Source:

________________________________________

Schedule Pipeline Runs - Amazon SageMaker

Schedule Pipeline Runs

You can schedule your Amazon SageMaker Model Building Pipelines executions using Amazon EventBridge. Amazon SageMaker Model Building Pipelines is supported as a target in Amazon EventBridge. This allows you to initiate the execution of your model building pipeline based on any event in your event bus. With EventBridge, you can automate your pipeline executions and respond automatically to events such as training job or endpoint status changes. Events include a new file being uploaded to your Amazon S3 bucket, a change in status of your Amazon SageMaker endpoint due to drift, and Amazon Simple Notification Service (SNS) topics.

The following SageMaker Pipelines actions can be automatically initiated: 

  • StartPipelineExecution

For more information on scheduling SageMaker jobs, see Automating SageMaker with Amazon EventBridge.

Schedule a Pipeline with Amazon EventBridge

To start a pipeline execution with Amazon CloudWatch Events, you must create an EventBridge rule. When you create a rule for events, you specify a target action to take when EventBridge receives an event that matches the rule. When an event matches the rule, EventBridge sends the event to the specified target and initiates the action defined in the rule.

The following tutorials show how to schedule a pipeline execution with EventBridge using the EventBridge console or the AWS CLI. 

Prerequisites

  • A role that EventBridge can assume with the SageMaker::StartPipelineExecution permission. This role can be created automatically if you create a rule from the EventBridge console; otherwise, you need to create this role yourself. For information on creating a SageMaker role, see SageMaker Roles.

  • An Amazon SageMaker Pipeline to schedule. To create an Amazon SageMaker Pipeline, see Define a Pipeline.

Create an EventBridge rule using the EventBridge console

The following procedure shows how to create an EventBridge rule using the EventBridge console. 

  1. Navigate to the EventBridge console.

  2. Select Rules on the left hand side.

  3. Select Create Rule.

  4. Enter a name and description for your rule.

________________________________________

Data to process:
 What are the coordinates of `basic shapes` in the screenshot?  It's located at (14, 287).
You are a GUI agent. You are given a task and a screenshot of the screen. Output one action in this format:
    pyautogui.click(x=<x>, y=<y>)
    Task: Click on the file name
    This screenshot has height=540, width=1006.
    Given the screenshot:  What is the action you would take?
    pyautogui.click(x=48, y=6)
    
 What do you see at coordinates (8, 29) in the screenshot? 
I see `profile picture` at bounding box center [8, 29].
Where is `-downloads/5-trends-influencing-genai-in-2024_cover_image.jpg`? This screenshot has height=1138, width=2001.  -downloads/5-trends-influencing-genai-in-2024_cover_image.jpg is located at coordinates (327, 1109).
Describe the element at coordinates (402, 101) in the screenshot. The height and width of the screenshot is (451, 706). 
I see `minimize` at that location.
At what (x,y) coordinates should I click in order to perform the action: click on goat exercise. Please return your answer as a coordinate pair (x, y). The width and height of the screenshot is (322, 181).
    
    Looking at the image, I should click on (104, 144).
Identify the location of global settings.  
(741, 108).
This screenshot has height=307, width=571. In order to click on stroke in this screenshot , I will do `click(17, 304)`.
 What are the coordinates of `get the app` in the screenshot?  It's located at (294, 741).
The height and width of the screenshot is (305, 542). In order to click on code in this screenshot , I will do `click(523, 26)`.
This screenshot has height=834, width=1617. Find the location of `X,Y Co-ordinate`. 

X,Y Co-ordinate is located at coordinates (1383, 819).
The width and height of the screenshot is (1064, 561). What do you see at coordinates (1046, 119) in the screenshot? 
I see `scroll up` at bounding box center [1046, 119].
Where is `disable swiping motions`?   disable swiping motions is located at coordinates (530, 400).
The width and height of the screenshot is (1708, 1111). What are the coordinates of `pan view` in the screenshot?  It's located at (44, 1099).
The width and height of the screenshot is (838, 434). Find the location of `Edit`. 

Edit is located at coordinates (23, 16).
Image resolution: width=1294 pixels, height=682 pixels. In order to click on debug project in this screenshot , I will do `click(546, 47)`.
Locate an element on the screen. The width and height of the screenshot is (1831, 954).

________________________________________

What this exercise asks:
A - Answer these questions about the page on scheduling pipeline runs:
(i) Which SageMaker Pipelines action can be automatically initiated?
(ii) What must you create to start a pipeline execution with Amazon CloudWatch Events?
(iii) What permission must the role that EventBridge assumes have?
B - Can you rewrite the records from the start through the line containing "center [8, 29].", swapping "screenshot" for "image" and leaving everything else the same?

In response:
A -
(i) StartPipelineExecution
(ii) An EventBridge rule
(iii) SageMaker::StartPipelineExecution

B -
 What are the coordinates of `basic shapes` in the image?  It's located at (14, 287).
You are a GUI agent. You are given a task and a image of the screen. Output one action in this format:
    pyautogui.click(x=<x>, y=<y>)
    Task: Click on the file name
    This image has height=540, width=1006.
    Given the image:  What is the action you would take?
    pyautogui.click(x=48, y=6)
    
 What do you see at coordinates (8, 29) in the image? 
I see `profile picture` at bounding box center [8, 29].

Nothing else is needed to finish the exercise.